↓↓↓
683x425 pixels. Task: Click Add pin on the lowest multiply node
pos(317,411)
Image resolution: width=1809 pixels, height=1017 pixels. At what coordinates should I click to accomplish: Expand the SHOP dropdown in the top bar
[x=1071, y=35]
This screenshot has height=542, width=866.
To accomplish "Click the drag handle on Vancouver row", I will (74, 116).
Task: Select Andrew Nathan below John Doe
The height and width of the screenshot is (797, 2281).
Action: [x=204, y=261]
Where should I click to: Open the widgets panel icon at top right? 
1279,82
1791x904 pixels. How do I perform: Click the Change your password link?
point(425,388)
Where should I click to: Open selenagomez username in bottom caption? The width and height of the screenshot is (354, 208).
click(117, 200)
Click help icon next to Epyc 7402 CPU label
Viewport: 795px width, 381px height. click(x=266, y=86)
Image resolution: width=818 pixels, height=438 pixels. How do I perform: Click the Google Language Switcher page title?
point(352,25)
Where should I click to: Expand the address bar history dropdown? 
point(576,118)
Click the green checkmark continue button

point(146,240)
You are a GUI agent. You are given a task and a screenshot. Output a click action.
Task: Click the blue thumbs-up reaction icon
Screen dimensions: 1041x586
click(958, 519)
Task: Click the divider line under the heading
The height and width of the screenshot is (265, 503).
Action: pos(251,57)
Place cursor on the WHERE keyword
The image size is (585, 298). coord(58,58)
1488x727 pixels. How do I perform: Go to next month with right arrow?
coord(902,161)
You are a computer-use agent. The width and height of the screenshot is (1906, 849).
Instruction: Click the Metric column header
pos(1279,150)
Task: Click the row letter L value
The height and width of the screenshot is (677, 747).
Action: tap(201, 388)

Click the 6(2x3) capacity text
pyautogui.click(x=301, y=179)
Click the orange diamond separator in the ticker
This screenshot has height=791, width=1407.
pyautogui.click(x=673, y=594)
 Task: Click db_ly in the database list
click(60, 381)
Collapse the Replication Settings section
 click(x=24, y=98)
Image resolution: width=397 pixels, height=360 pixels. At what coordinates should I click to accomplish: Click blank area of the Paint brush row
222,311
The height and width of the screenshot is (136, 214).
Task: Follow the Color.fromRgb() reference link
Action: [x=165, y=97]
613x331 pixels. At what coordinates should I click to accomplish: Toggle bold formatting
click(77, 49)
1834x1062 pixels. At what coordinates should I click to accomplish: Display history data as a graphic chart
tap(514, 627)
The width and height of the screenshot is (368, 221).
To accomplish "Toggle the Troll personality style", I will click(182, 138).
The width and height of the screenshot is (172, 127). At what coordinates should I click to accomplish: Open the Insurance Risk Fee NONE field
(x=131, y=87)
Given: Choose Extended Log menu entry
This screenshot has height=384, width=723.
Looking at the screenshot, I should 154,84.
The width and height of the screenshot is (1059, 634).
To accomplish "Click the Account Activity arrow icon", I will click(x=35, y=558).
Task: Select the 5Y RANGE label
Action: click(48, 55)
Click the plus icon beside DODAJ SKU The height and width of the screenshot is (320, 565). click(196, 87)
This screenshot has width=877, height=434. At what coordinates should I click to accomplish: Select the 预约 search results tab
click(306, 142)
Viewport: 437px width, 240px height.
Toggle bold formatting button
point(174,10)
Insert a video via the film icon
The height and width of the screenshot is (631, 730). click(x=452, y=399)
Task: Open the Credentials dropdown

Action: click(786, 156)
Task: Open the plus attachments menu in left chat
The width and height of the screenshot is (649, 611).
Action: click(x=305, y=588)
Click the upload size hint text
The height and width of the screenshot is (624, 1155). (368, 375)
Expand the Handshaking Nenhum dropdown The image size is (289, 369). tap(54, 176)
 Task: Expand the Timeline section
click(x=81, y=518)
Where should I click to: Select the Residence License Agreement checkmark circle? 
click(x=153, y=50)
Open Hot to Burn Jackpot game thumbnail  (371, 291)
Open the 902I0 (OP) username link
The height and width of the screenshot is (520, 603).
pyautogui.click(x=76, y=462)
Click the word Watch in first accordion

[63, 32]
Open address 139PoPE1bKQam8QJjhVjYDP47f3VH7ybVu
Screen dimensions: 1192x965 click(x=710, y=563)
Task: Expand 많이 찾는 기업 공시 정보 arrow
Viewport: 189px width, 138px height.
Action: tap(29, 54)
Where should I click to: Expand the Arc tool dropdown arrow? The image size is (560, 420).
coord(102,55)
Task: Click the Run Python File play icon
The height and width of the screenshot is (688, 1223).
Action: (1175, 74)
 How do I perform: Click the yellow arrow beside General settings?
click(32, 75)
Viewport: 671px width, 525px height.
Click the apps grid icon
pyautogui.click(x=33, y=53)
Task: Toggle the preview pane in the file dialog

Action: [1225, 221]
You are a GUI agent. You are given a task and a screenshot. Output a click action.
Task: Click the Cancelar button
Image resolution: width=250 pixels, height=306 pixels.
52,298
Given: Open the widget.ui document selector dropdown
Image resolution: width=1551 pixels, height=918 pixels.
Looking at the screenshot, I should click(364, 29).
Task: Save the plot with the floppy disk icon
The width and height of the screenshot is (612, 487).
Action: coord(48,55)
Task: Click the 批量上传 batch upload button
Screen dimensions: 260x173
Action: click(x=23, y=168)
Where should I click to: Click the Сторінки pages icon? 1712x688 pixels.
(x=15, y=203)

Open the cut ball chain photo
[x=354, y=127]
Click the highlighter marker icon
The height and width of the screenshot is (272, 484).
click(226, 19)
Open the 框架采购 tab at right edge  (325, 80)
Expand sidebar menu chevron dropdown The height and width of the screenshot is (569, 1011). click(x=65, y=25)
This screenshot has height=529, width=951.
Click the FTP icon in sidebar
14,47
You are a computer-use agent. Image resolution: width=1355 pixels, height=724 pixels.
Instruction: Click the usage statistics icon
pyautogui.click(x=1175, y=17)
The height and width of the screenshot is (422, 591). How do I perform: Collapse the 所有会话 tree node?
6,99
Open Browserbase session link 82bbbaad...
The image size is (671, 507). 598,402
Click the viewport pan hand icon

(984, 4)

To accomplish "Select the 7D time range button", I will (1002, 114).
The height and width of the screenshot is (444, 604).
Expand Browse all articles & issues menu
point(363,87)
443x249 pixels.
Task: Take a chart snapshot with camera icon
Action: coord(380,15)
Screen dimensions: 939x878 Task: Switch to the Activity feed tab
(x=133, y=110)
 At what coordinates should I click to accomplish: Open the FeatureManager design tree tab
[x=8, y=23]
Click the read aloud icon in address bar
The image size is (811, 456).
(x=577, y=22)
↑↑↑
--- Exercise directions ---
Please copy out all of the entries above line for line, without changing anything.

--- Exercise result ---
683x425 pixels. Task: Click Add pin on the lowest multiply node
pos(317,411)
Image resolution: width=1809 pixels, height=1017 pixels. At what coordinates should I click to accomplish: Expand the SHOP dropdown in the top bar
[x=1071, y=35]
This screenshot has height=542, width=866.
To accomplish "Click the drag handle on Vancouver row", I will (74, 116).
Task: Select Andrew Nathan below John Doe
The height and width of the screenshot is (797, 2281).
Action: [x=204, y=261]
Where should I click to: Open the widgets panel icon at top right? 
1279,82
1791x904 pixels. How do I perform: Click the Change your password link?
point(425,388)
Where should I click to: Open selenagomez username in bottom caption? The width and height of the screenshot is (354, 208).
click(117, 200)
Click help icon next to Epyc 7402 CPU label
Viewport: 795px width, 381px height. click(x=266, y=86)
Image resolution: width=818 pixels, height=438 pixels. How do I perform: Click the Google Language Switcher page title?
point(352,25)
Where should I click to: Expand the address bar history dropdown? 
point(576,118)
Click the green checkmark continue button

point(146,240)
You are a GUI agent. You are given a task and a screenshot. Output a click action.
Task: Click the blue thumbs-up reaction icon
Screen dimensions: 1041x586
click(958, 519)
Task: Click the divider line under the heading
The height and width of the screenshot is (265, 503).
Action: pos(251,57)
Place cursor on the WHERE keyword
The image size is (585, 298). coord(58,58)
1488x727 pixels. How do I perform: Go to next month with right arrow?
coord(902,161)
You are a computer-use agent. The width and height of the screenshot is (1906, 849).
Instruction: Click the Metric column header
pos(1279,150)
Task: Click the row letter L value
The height and width of the screenshot is (677, 747).
Action: tap(201, 388)

Click the 6(2x3) capacity text
pyautogui.click(x=301, y=179)
Click the orange diamond separator in the ticker
This screenshot has height=791, width=1407.
pyautogui.click(x=673, y=594)
 Task: Click db_ly in the database list
click(60, 381)
Collapse the Replication Settings section
 click(x=24, y=98)
Image resolution: width=397 pixels, height=360 pixels. At what coordinates should I click to accomplish: Click blank area of the Paint brush row
222,311
The height and width of the screenshot is (136, 214).
Task: Follow the Color.fromRgb() reference link
Action: [x=165, y=97]
613x331 pixels. At what coordinates should I click to accomplish: Toggle bold formatting
click(77, 49)
1834x1062 pixels. At what coordinates should I click to accomplish: Display history data as a graphic chart
tap(514, 627)
The width and height of the screenshot is (368, 221).
To accomplish "Toggle the Troll personality style", I will click(182, 138).
The width and height of the screenshot is (172, 127). At what coordinates should I click to accomplish: Open the Insurance Risk Fee NONE field
(x=131, y=87)
Given: Choose Extended Log menu entry
This screenshot has height=384, width=723.
Looking at the screenshot, I should 154,84.
The width and height of the screenshot is (1059, 634).
To accomplish "Click the Account Activity arrow icon", I will click(x=35, y=558).
Task: Select the 5Y RANGE label
Action: click(48, 55)
Click the plus icon beside DODAJ SKU The height and width of the screenshot is (320, 565). click(196, 87)
This screenshot has width=877, height=434. At what coordinates should I click to accomplish: Select the 预约 search results tab
click(306, 142)
Viewport: 437px width, 240px height.
Toggle bold formatting button
point(174,10)
Insert a video via the film icon
The height and width of the screenshot is (631, 730). click(x=452, y=399)
Task: Open the Credentials dropdown

Action: click(786, 156)
Task: Open the plus attachments menu in left chat
The width and height of the screenshot is (649, 611).
Action: click(x=305, y=588)
Click the upload size hint text
The height and width of the screenshot is (624, 1155). (368, 375)
Expand the Handshaking Nenhum dropdown The image size is (289, 369). tap(54, 176)
 Task: Expand the Timeline section
click(x=81, y=518)
Where should I click to: Select the Residence License Agreement checkmark circle? 
click(x=153, y=50)
Open Hot to Burn Jackpot game thumbnail  (371, 291)
Open the 902I0 (OP) username link
The height and width of the screenshot is (520, 603).
pyautogui.click(x=76, y=462)
Click the word Watch in first accordion

[63, 32]
Open address 139PoPE1bKQam8QJjhVjYDP47f3VH7ybVu
Screen dimensions: 1192x965 click(x=710, y=563)
Task: Expand 많이 찾는 기업 공시 정보 arrow
Viewport: 189px width, 138px height.
Action: tap(29, 54)
Where should I click to: Expand the Arc tool dropdown arrow? The image size is (560, 420).
coord(102,55)
Task: Click the Run Python File play icon
The height and width of the screenshot is (688, 1223).
Action: (1175, 74)
 How do I perform: Click the yellow arrow beside General settings?
click(32, 75)
Viewport: 671px width, 525px height.
Click the apps grid icon
pyautogui.click(x=33, y=53)
Task: Toggle the preview pane in the file dialog

Action: [1225, 221]
You are a GUI agent. You are given a task and a screenshot. Output a click action.
Task: Click the Cancelar button
Image resolution: width=250 pixels, height=306 pixels.
52,298
Given: Open the widget.ui document selector dropdown
Image resolution: width=1551 pixels, height=918 pixels.
Looking at the screenshot, I should click(364, 29).
Task: Save the plot with the floppy disk icon
The width and height of the screenshot is (612, 487).
Action: coord(48,55)
Task: Click the 批量上传 batch upload button
Screen dimensions: 260x173
Action: click(x=23, y=168)
Where should I click to: Click the Сторінки pages icon? 1712x688 pixels.
(x=15, y=203)

Open the cut ball chain photo
[x=354, y=127]
Click the highlighter marker icon
The height and width of the screenshot is (272, 484).
click(226, 19)
Open the 框架采购 tab at right edge  (325, 80)
Expand sidebar menu chevron dropdown The height and width of the screenshot is (569, 1011). click(x=65, y=25)
This screenshot has height=529, width=951.
Click the FTP icon in sidebar
14,47
You are a computer-use agent. Image resolution: width=1355 pixels, height=724 pixels.
Instruction: Click the usage statistics icon
pyautogui.click(x=1175, y=17)
The height and width of the screenshot is (422, 591). How do I perform: Collapse the 所有会话 tree node?
6,99
Open Browserbase session link 82bbbaad...
The image size is (671, 507). 598,402
Click the viewport pan hand icon

(984, 4)

To accomplish "Select the 7D time range button", I will (1002, 114).
The height and width of the screenshot is (444, 604).
Expand Browse all articles & issues menu
point(363,87)
443x249 pixels.
Task: Take a chart snapshot with camera icon
Action: coord(380,15)
Screen dimensions: 939x878 Task: Switch to the Activity feed tab
(x=133, y=110)
 At what coordinates should I click to accomplish: Open the FeatureManager design tree tab
[x=8, y=23]
Click the read aloud icon in address bar
The image size is (811, 456).
(x=577, y=22)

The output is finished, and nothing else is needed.